Kończąc homilię podkreślił, że świętość nie bierze się z samodoskonalenia. To jest niemożliwe. - Świętość jest w spotkaniu człowieka z Bogiem. To takie spotkanie oczy w oczy. Przyjmujemy Jego spojrzenie ale też sami patrzymy na Niego i to nas zmienia. – powiedział.
Po zakończeniu Eucharystii abp Ryś poprowadził procesję żałobną po cmentarzu, która została połączona z koronką do Bożego Miłosierdzia. Przy każdej z pięciu stacji łódzki pasterz po modlitwie postawił świecę na grobie, na którym nie palił się żaden znicz.

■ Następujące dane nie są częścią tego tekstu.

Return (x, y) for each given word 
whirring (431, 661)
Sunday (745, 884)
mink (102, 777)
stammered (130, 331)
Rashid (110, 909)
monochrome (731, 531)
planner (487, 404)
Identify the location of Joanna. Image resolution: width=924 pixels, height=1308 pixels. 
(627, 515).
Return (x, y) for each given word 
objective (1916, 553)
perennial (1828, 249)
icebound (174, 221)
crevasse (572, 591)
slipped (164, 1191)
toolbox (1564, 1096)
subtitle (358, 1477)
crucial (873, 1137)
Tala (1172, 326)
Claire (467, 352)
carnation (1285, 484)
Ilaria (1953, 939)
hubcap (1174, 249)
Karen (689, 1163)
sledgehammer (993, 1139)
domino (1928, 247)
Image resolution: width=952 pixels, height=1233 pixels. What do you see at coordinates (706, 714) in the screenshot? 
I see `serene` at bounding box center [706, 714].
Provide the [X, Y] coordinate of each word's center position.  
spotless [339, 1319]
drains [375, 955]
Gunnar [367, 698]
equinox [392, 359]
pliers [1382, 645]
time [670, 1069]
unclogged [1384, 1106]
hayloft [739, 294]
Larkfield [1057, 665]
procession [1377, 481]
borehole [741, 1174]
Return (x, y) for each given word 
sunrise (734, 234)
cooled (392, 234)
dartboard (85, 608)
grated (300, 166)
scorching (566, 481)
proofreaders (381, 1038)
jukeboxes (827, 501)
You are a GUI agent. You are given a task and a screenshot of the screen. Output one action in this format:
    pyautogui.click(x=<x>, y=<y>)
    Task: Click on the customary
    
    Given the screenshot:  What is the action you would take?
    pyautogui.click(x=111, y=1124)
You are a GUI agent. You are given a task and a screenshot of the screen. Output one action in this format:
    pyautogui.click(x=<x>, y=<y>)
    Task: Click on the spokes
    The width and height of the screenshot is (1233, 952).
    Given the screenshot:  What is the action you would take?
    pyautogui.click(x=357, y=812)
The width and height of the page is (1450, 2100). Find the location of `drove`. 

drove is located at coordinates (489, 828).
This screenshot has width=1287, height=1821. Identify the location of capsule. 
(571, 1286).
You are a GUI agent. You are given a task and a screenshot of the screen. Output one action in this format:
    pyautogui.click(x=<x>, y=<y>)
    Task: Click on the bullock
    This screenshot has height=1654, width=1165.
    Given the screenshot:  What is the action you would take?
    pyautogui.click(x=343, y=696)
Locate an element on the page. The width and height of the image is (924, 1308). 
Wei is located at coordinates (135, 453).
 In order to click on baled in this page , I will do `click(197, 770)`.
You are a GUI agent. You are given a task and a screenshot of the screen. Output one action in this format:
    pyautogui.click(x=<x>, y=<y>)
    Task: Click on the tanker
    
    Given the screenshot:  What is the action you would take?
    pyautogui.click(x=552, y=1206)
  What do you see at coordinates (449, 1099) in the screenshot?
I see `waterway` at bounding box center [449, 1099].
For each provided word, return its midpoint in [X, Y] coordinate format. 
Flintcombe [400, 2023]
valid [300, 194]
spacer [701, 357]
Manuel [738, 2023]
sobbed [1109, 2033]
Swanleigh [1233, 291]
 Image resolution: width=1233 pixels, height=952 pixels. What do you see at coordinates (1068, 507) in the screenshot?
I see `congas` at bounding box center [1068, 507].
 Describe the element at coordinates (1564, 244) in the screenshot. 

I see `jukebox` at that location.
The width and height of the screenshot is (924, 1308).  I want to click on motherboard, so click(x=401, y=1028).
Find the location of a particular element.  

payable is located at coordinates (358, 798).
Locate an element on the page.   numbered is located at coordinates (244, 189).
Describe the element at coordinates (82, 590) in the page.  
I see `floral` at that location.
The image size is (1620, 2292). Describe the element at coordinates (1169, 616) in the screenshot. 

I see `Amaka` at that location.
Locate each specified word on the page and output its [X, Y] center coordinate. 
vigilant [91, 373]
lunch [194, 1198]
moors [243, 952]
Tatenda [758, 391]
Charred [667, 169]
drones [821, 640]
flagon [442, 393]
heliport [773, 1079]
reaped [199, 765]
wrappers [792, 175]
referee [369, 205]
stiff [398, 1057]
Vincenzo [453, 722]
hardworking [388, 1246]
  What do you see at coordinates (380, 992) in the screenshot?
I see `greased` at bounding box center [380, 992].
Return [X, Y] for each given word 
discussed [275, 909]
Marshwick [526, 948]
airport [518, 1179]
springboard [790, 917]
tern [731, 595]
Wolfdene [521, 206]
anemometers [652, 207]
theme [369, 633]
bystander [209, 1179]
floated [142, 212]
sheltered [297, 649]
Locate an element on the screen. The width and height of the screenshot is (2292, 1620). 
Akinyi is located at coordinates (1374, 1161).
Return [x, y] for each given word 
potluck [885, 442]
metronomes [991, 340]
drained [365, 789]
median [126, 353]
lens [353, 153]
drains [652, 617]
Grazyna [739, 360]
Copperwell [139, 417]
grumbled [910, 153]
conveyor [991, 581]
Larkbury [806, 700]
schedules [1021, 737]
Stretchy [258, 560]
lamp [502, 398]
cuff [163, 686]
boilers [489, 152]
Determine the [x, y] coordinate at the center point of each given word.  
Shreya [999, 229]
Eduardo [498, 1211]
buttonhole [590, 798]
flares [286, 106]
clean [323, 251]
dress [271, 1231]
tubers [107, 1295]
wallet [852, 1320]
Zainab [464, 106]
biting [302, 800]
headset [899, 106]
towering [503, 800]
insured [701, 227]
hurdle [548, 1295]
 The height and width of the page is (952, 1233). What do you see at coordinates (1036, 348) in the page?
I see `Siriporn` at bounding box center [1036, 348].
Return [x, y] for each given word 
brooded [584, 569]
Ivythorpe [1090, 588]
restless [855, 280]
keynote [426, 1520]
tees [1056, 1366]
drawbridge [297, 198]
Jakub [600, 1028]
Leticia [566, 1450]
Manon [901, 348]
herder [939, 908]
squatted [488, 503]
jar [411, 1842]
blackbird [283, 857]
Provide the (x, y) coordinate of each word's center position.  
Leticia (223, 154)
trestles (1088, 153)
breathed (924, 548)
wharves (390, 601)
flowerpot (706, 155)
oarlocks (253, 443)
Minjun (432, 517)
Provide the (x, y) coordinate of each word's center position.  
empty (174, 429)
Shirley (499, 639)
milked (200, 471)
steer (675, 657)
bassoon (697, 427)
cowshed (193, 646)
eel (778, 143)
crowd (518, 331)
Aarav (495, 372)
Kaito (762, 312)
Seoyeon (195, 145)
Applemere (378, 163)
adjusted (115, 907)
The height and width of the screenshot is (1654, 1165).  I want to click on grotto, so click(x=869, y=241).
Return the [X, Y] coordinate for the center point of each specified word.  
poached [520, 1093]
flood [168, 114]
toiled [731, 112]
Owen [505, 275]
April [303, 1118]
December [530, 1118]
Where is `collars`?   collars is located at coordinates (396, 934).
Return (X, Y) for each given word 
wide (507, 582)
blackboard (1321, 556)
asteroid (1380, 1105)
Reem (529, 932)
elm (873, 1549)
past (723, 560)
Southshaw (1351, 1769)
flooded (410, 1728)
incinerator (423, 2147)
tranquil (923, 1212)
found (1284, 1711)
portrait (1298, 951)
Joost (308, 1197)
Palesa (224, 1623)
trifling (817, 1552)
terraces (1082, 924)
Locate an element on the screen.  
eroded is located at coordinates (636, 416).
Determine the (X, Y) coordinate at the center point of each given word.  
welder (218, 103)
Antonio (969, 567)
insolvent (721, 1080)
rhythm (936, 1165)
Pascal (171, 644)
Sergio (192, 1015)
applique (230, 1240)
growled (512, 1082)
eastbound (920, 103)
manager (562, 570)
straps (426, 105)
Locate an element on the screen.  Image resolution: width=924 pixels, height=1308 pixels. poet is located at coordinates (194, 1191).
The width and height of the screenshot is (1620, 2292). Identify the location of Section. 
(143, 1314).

- Bardzo dziękuję wszystkim za wasze przybycie, obecność i wspólną modlitwę. Myślę, że ta modlitwa dla nas wszystkich jest ważna, gdyż ukazuje nam, że krąg tych ludzi, którzy są dla nas najbliżsi, z którymi jesteśmy spokrewnieni przez Krew Pana Jezusa – ta rodzina jest znacznie większa, niż się nam na co dzień wydaje! – zauważył abp Ryś.
Coroczna Msza święta celebrowana w uroczystość Wszystkich Świętych na łódzkim cmentarzu dla osób bezdomnych to inicjatywa metropolity łódzkiego. Pierwsza Eucharystia była celebrowana 1 listopada 2018 roku. W ubiegłym roku - z uwagi na zamknięcie cmentarzy z powodu pandemii Covid-19 – Eucharystia się nie odbyła. Natomiast w tym roku – po rocznej przerwie – wspólna modlitwa ponownie zgromadziła wielu mieszkańców Łodzi.